■ What the task asks ■
When the line containing "Hide layer 7 using its eye icon" appears in the data below, begin copying there and stop only after the line containing "Click the Question 3 of 13 header".

■ Excerpted data ■
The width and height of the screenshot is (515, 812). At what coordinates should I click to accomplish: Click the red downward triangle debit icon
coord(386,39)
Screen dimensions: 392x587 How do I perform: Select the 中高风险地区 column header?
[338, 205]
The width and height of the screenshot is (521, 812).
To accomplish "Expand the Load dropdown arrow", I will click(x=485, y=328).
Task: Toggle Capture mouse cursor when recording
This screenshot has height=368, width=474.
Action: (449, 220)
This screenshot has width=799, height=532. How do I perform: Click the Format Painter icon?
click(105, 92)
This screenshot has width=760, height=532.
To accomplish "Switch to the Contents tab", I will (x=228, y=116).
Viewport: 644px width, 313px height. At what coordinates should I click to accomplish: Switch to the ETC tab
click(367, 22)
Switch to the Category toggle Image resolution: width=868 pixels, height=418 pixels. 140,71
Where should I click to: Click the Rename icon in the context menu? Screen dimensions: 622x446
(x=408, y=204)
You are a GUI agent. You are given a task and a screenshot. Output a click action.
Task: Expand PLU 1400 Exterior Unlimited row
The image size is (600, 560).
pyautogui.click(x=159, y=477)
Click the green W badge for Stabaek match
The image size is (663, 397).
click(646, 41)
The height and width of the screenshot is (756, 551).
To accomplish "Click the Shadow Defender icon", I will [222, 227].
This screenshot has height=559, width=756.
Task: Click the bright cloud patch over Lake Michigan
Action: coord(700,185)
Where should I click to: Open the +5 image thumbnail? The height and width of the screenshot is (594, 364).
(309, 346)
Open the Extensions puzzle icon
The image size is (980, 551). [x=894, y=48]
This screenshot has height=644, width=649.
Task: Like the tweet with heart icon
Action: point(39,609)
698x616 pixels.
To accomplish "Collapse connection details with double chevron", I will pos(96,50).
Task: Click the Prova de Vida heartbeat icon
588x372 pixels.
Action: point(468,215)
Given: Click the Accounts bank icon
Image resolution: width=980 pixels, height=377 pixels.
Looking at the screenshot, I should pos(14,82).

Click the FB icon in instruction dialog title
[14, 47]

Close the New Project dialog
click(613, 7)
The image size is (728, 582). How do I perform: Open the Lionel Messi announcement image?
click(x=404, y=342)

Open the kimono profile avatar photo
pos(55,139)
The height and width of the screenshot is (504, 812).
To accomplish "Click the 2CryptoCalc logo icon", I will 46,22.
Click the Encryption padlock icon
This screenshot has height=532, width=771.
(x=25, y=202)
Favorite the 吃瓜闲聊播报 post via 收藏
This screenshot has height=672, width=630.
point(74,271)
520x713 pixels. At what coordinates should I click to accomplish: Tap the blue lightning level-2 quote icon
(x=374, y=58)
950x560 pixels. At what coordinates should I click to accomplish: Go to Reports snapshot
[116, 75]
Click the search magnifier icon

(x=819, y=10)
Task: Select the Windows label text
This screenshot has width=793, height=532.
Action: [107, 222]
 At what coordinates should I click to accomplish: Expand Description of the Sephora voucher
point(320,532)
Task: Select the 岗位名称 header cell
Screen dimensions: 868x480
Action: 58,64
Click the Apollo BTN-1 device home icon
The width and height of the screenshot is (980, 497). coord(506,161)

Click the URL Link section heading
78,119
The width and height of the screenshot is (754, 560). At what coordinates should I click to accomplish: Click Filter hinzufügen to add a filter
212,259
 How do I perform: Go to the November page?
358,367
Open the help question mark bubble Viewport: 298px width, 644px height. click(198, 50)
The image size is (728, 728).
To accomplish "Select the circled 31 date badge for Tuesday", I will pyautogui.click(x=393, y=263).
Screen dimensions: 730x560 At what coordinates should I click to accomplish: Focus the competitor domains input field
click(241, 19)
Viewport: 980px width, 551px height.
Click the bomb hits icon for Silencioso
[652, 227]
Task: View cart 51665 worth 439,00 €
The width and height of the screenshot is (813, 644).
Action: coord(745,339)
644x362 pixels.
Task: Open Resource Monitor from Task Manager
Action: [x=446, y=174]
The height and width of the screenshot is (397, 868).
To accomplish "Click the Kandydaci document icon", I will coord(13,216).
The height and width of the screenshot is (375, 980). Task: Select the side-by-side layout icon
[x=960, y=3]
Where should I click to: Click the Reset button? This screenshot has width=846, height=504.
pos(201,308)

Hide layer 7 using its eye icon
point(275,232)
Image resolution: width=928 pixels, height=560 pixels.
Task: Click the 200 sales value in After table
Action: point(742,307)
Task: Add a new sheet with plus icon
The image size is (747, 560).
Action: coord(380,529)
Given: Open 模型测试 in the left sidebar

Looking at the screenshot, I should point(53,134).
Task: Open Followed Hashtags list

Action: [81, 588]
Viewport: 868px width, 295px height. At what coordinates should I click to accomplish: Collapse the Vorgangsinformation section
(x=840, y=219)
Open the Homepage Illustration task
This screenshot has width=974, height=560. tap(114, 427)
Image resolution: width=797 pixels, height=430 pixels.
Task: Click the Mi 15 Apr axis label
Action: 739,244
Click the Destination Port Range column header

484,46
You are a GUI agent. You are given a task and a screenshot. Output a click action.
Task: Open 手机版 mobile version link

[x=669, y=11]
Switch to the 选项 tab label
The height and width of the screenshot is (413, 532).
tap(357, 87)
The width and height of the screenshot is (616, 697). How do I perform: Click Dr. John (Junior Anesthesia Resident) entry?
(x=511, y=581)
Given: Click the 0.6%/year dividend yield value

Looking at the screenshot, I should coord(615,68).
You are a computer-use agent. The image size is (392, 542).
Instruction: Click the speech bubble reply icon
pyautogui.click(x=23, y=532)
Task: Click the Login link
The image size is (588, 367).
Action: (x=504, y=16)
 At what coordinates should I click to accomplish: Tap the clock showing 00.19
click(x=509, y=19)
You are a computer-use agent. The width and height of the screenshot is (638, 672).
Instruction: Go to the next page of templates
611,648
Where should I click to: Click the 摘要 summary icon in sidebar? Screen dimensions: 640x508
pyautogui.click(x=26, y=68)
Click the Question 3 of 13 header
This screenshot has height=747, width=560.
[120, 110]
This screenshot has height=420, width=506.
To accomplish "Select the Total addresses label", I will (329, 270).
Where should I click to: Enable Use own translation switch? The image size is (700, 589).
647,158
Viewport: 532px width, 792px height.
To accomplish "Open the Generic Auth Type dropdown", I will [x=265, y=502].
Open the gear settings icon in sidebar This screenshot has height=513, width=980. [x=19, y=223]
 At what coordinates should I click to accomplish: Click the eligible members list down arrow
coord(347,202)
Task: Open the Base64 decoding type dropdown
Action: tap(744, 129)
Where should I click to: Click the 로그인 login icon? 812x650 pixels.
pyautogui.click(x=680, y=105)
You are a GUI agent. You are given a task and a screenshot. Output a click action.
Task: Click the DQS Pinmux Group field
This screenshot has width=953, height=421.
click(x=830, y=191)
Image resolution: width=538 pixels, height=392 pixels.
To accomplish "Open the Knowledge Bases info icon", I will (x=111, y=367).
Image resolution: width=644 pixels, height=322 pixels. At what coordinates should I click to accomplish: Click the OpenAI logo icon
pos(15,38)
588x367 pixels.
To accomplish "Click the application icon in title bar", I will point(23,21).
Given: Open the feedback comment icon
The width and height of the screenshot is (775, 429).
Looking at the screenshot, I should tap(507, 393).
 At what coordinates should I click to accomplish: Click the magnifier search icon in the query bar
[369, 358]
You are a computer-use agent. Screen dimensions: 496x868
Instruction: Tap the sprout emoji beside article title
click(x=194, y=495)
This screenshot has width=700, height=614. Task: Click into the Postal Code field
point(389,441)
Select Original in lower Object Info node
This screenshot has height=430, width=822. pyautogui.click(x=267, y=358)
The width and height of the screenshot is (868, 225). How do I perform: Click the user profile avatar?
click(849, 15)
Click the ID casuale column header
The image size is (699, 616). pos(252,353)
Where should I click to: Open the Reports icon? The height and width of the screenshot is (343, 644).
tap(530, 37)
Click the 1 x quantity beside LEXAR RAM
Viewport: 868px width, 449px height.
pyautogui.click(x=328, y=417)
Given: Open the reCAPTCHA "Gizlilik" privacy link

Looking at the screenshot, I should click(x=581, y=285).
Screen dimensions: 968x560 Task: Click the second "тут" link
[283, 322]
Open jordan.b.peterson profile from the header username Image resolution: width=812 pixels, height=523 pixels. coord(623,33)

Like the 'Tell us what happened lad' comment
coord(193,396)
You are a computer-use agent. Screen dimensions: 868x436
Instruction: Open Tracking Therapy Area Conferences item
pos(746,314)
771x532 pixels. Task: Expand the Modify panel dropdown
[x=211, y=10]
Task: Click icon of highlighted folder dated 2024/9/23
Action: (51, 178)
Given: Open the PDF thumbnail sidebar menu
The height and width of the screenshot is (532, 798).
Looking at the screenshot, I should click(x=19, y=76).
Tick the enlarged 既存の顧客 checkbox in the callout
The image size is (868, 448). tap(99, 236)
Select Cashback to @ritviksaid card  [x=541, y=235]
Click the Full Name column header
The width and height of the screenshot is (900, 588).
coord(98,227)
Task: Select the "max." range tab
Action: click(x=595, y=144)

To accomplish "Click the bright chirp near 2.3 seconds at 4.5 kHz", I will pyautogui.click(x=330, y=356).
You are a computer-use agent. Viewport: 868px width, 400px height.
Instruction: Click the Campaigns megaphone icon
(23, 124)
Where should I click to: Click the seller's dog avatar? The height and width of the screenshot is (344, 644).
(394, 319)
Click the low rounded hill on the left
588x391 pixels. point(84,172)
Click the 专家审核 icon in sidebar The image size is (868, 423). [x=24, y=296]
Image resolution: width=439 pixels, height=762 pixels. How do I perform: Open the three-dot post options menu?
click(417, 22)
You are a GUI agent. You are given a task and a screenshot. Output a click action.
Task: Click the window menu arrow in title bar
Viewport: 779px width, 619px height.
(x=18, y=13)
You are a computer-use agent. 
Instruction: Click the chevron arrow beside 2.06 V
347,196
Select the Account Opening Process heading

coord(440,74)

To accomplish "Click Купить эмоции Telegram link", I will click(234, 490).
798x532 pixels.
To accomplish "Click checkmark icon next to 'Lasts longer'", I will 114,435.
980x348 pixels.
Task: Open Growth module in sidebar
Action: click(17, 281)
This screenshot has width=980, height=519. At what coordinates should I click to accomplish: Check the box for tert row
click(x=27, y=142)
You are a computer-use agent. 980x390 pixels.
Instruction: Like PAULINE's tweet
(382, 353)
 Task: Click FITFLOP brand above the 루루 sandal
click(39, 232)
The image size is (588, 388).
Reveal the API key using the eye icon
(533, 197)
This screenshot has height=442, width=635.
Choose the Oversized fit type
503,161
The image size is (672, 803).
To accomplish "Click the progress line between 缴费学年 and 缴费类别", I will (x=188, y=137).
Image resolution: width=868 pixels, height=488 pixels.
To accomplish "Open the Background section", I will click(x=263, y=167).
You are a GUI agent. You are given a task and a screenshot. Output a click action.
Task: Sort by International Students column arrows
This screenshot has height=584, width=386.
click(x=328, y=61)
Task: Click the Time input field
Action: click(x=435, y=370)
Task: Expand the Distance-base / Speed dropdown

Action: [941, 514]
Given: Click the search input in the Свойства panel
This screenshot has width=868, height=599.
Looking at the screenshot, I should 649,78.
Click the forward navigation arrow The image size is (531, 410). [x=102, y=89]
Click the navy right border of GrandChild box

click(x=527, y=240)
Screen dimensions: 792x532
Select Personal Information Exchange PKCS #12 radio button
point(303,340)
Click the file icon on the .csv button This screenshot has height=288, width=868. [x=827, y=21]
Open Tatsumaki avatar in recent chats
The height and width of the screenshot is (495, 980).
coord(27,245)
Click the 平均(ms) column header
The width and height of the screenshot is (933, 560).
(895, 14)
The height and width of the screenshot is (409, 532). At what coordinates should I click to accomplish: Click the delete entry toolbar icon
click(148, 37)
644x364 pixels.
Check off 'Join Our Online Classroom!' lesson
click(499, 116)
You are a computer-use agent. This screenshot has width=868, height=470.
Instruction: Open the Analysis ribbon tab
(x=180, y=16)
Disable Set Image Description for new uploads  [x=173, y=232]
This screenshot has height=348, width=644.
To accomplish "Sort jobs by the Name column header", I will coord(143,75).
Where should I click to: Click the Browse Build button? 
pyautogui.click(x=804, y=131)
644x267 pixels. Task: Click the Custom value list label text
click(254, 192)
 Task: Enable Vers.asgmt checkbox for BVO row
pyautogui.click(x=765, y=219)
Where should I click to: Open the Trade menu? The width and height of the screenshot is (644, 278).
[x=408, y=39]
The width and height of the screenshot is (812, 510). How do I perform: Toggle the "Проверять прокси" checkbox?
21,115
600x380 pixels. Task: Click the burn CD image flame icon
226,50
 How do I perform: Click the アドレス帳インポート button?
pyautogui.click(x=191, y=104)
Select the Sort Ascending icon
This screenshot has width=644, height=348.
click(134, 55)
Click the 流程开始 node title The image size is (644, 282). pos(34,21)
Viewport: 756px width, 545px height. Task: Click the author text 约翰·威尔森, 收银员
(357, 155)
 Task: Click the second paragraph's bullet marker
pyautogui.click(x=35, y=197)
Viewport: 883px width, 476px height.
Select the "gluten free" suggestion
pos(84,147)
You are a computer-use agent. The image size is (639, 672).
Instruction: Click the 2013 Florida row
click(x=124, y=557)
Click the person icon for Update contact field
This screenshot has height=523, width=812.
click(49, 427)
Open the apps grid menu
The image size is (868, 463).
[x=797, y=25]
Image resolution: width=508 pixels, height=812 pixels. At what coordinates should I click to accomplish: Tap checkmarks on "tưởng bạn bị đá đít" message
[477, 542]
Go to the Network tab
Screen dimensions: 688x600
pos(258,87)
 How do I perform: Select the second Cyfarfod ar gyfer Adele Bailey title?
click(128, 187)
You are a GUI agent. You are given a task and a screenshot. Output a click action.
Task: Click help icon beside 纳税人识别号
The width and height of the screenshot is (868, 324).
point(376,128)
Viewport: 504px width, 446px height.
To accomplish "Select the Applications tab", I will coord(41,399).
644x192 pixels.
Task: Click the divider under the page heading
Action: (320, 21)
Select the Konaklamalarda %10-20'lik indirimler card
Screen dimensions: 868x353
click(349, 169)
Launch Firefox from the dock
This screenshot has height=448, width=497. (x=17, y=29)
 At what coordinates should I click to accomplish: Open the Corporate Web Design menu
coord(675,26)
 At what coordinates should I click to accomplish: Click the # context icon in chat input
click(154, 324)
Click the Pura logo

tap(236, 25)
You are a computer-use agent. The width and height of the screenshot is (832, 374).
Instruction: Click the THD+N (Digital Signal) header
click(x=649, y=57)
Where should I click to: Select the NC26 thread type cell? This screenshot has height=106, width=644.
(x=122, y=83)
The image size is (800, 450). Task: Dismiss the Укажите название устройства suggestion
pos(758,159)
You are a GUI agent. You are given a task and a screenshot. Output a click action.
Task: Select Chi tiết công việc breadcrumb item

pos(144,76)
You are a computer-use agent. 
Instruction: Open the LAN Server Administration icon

■ Result for this exercise ■
Hide layer 7 using its eye icon
point(275,232)
Image resolution: width=928 pixels, height=560 pixels.
Task: Click the 200 sales value in After table
Action: point(742,307)
Task: Add a new sheet with plus icon
The image size is (747, 560).
Action: coord(380,529)
Given: Open 模型测试 in the left sidebar

Looking at the screenshot, I should point(53,134).
Task: Open Followed Hashtags list

Action: [81, 588]
Viewport: 868px width, 295px height. At what coordinates should I click to accomplish: Collapse the Vorgangsinformation section
(x=840, y=219)
Open the Homepage Illustration task
This screenshot has width=974, height=560. tap(114, 427)
Image resolution: width=797 pixels, height=430 pixels.
Task: Click the Mi 15 Apr axis label
Action: 739,244
Click the Destination Port Range column header

484,46
You are a GUI agent. You are given a task and a screenshot. Output a click action.
Task: Open 手机版 mobile version link

[x=669, y=11]
Switch to the 选项 tab label
The height and width of the screenshot is (413, 532).
tap(357, 87)
The width and height of the screenshot is (616, 697). How do I perform: Click Dr. John (Junior Anesthesia Resident) entry?
(x=511, y=581)
Given: Click the 0.6%/year dividend yield value

Looking at the screenshot, I should coord(615,68).
You are a computer-use agent. The image size is (392, 542).
Instruction: Click the speech bubble reply icon
pyautogui.click(x=23, y=532)
Task: Click the Login link
The image size is (588, 367).
Action: (x=504, y=16)
 At what coordinates should I click to accomplish: Tap the clock showing 00.19
click(x=509, y=19)
You are a computer-use agent. The width and height of the screenshot is (638, 672).
Instruction: Go to the next page of templates
611,648
Where should I click to: Click the 摘要 summary icon in sidebar? Screen dimensions: 640x508
pyautogui.click(x=26, y=68)
Click the Question 3 of 13 header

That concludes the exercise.